An examination of the intensity of nighttime lighting is not a fashionable indicator of measuring the level of economic activity in a region.But for extremely poor areas, it is difficult to judge directly from the night lighting situation.Because judging from satellite images, the night is equally dark in most extreme poverty areas of Africa.

The novelty of Stanford’s study is the use of a machine learning technology called “transfer learning” to identify poverty in two steps.First, models were built to predict night lighting by machine deep learning of about 4,096 economically related indicators in high-resolution daytime satellite images, including roads, downtown, and waterways.Then, combined with the Population Health Organization and the World Bank’s existing research, the model will be modified to complete the identification of poverty.

In this way, the prediction of regional poverty level can achieve levels of 81% -99% accuracy, which can help economic aid organizations manage and distribute materials more efficiently, reducing aid costs while helping more poor people.

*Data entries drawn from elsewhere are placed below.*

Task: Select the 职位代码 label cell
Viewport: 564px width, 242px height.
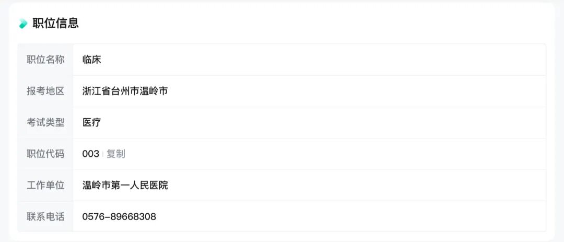Action: pyautogui.click(x=45, y=154)
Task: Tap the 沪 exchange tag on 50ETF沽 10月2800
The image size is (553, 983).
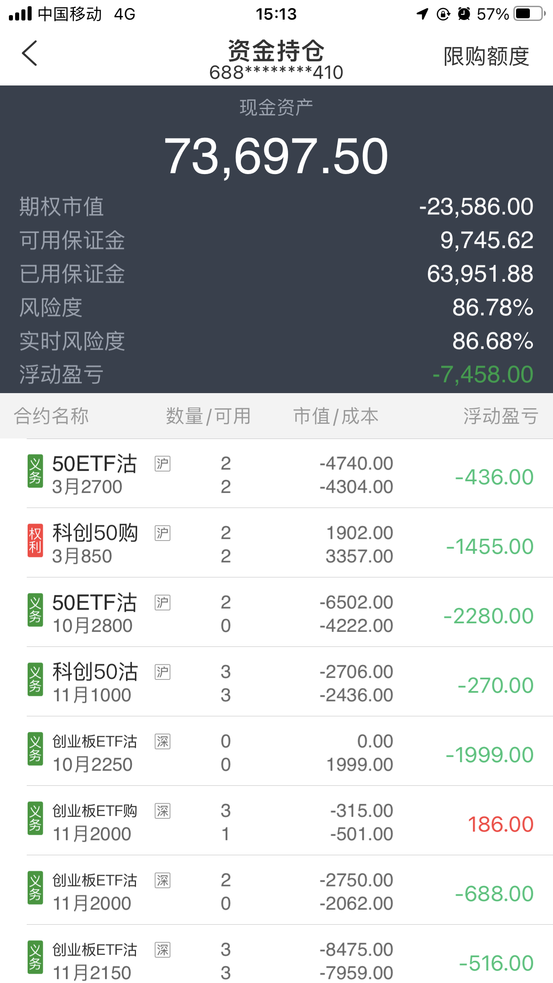Action: coord(163,603)
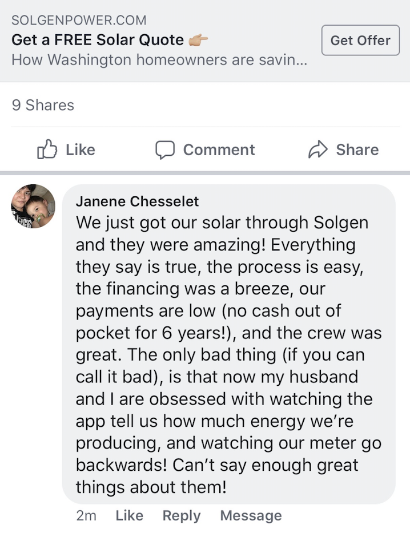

Poverty has become one of the long-standing dilemmas facing human civilization in the 21st century. According to world development indicators, about 42 percent of the world’s population and nearly 2.6 billion people are living in poverty.An important premise for eliminating poverty is to identify poverty. As the case says, in economically backward countries and regions, governments are difficult to afford high economic research costs, some of which are still in political turmoil, and data on poverty is highly missing.This poses no big obstacle to international aid.

Compared to traditional door-to-door surveys, the machine learning method combined with satellite imagery greatly reduces survey costs, and the data access channels almost all come from public information, making this method easier to generalize and replicate.